5 Repeated measures

The analysis methods we have studied so far assume that the observations are independent. This assumption is often wrong, and it is intentionally violated in some experimental designs to increase the sensitivity of the tests. In this section we will exercise with a well known procedure repeated-measures ANOVA for analyzing (experimental) data where same subjects are measured more than once (hence, observations are not independent).

We will use two (again hypothetical) new data sets. In the first data set we assume that we investigate whether newborns distinguish their mother’s native language from another language. We recruit 30 newborns, and when we find them awake during their first day in life, we let them listen to two comparable short stories, one in their mother’s language and another in a foreign language. While they are listening to these stories, they are equipped with a pacifier through which we can measure their sucking rate.
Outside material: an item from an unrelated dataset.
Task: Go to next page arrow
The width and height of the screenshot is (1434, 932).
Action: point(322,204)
Crucially, each infant is tested on both conditions (the order of languages are randomized). Since our hypothetical newborns never fall asleep, start crying or spit out the pacifier in the middle of the story, we have 60 measurements from 30 infants. You can load the data set using,

> print(load( 
  url(http://coltekin.net/cagri/R/data/newborn.rda) 
  ))

Notice that this time the file extension is different, and we used load() function. This data file is in R’s native binary format. The advantage is that you retain all the information in the original data (including the variable name). The disadvantage is in its portability. The CSV files we used earlier can be read virtually in any environment by many applications, while the .rda files can only be read by R (but you do not need to worry about the platform or the operating system incompatibilities). The reason we wrapped the load() within a print is because of the fact that load() silently loads the variables in the data file. If you print() the return value, you will know which variables are loaded. Otherwise, you need to inspect your R environment to figure out the changes introduced by load(). If all went fine, you should have a new data frame named newborn. Note again that the data is fake, but the method, high-amplitude sucking paradigm described here without many details is a well-known technique for studying infants. For a real study of the sort described here see Nazzi et al. [1998].
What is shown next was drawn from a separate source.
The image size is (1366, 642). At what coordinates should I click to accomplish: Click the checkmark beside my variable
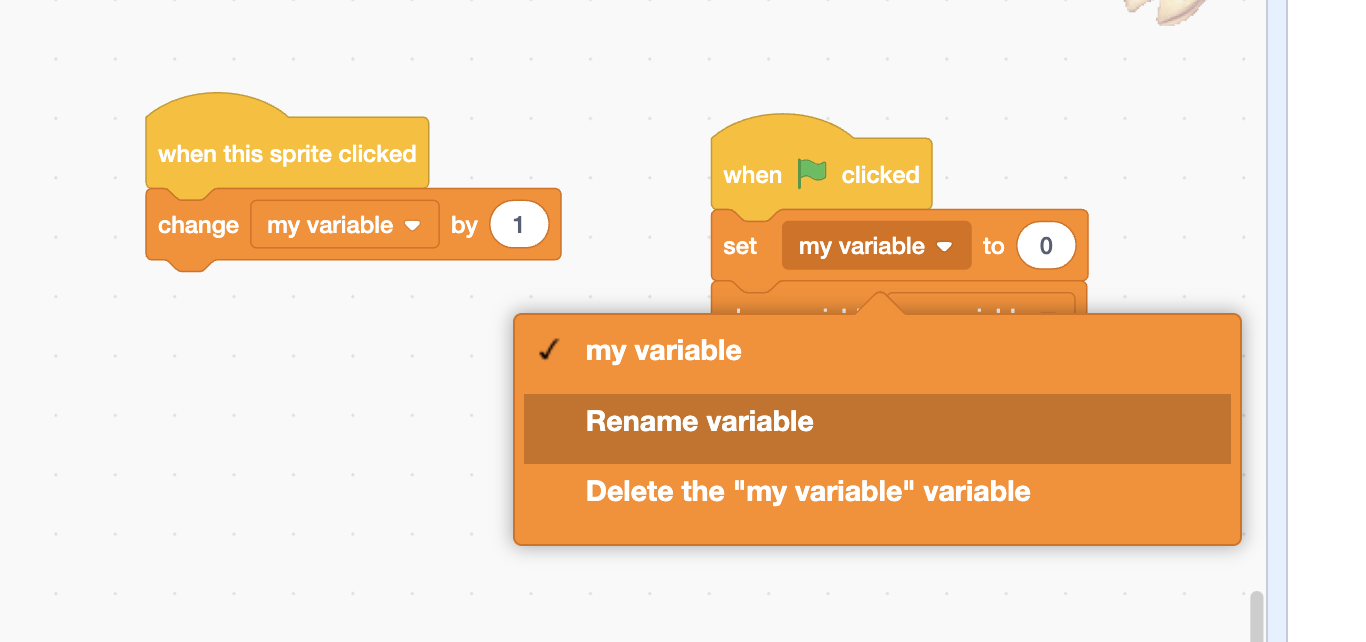click(548, 351)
The second data set we will use comes from another hypothetical language acquisition study. This time we are interested in children who are raised bilingually, where one of the languages they speak is ‘home only’ and the other language is also used in their school. The data set can be found at http://coltekin.net/cagri/R/data/bilingual.txt as a ‘tab-separated file’.
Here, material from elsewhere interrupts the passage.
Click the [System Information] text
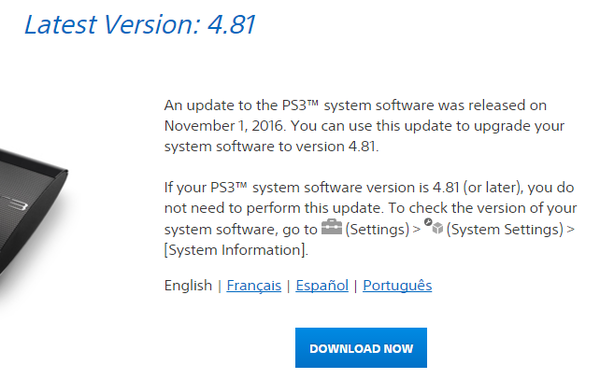 pos(236,250)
Exercise 5.1.  Read the tab-separated file http://coltekin.net/cagri/R/data/bilingual.txt into a new data frame with name bilingual (we will refer to this data set with this name throughout this section, but you can use a shorter name if you prefer).

You can use read.delim() for reading this file. Note that generic function for reading ‘tabular files’ is read.table().

Exercise 5.2. Inspect the data frame bilingual, and make sure that all variables in the data frame have correct data type. Particularly, we would like to make sure that all categorical variables are identified as factors.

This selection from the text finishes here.